*INPUT*

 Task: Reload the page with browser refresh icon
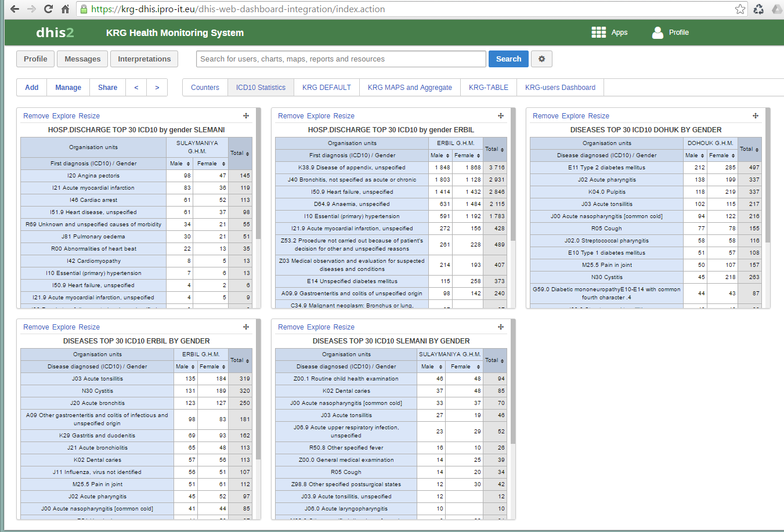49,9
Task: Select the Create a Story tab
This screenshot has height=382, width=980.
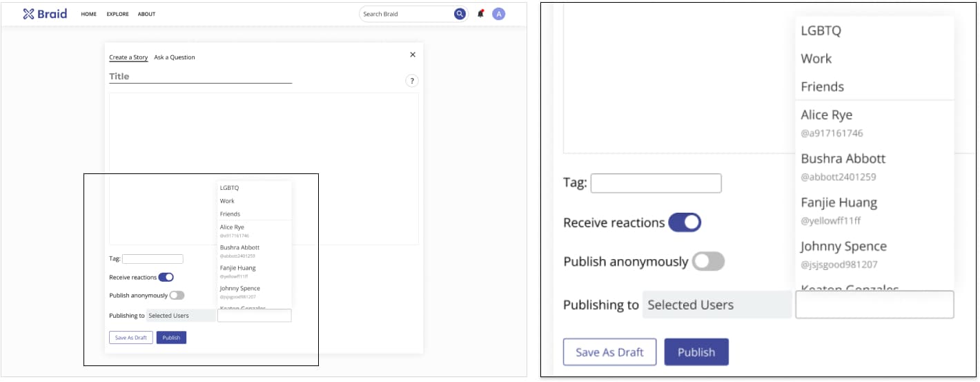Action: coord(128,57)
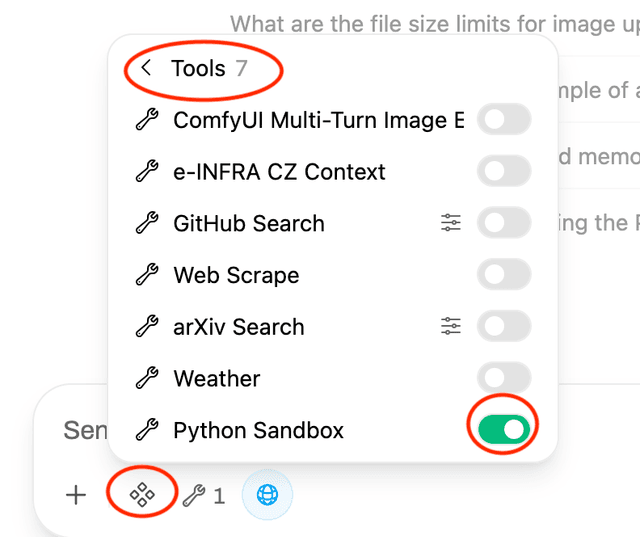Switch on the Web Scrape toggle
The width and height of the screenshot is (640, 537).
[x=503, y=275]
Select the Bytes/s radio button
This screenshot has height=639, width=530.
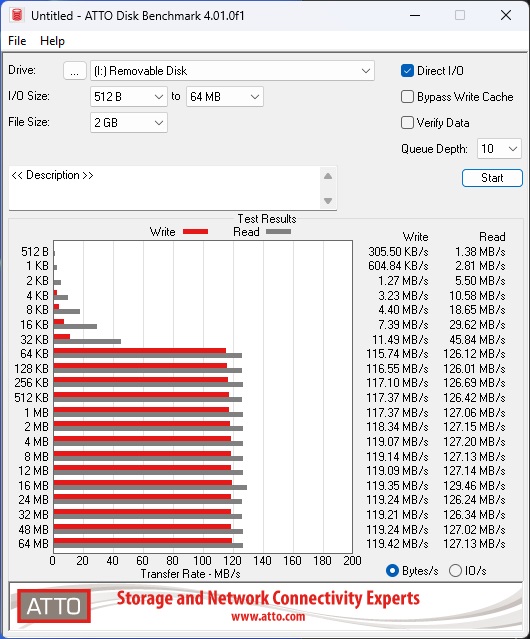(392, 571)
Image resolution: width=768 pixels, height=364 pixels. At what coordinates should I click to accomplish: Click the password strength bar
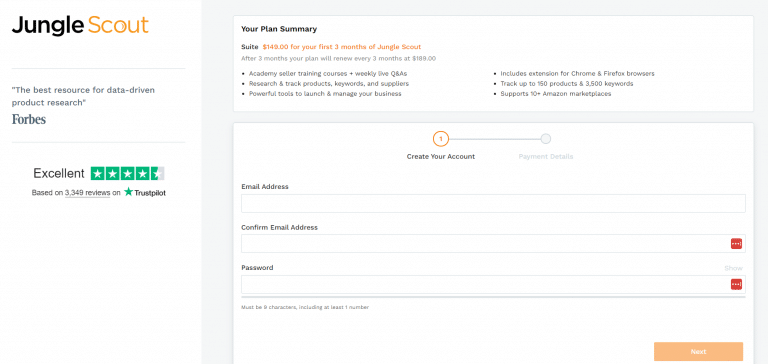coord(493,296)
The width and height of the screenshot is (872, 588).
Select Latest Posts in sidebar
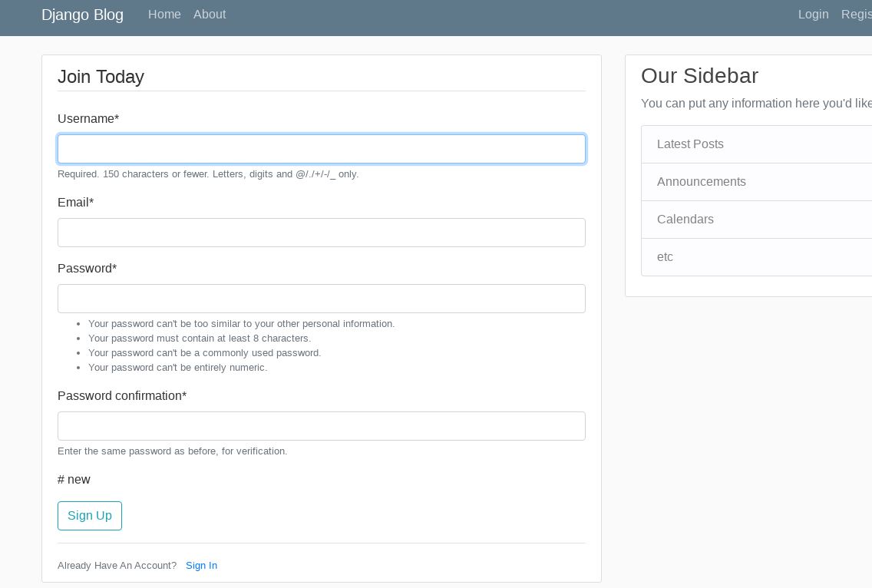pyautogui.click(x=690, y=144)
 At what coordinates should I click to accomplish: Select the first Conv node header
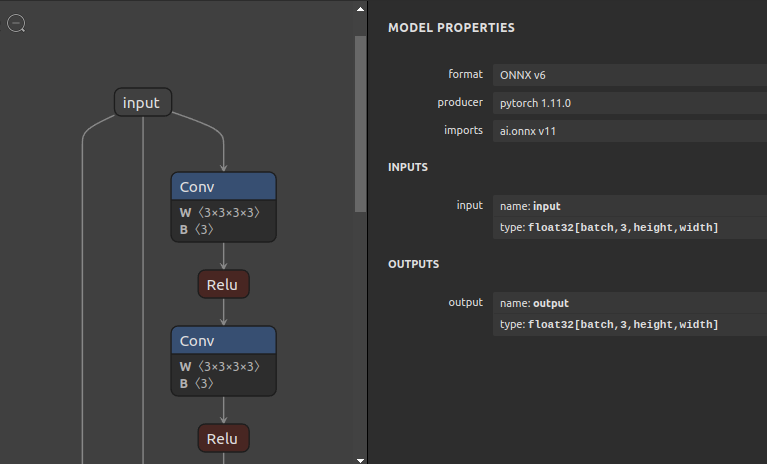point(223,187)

*WORK ORDER*
Starting from the line with "This screenshot has height=382, width=980." in the records above, repeat each line exactly until you have written the line with "The width and height of the screenshot is (872, 588).", then stop; drop the pictures.

*TASK RESPONSE*
This screenshot has height=382, width=980.
Action: coord(128,57)
Switch on the Web Scrape toggle
The width and height of the screenshot is (640, 537).
[x=503, y=275]
Select the Bytes/s radio button
This screenshot has height=639, width=530.
(392, 571)
Image resolution: width=768 pixels, height=364 pixels. At what coordinates should I click to accomplish: Click the password strength bar
coord(493,296)
The width and height of the screenshot is (872, 588).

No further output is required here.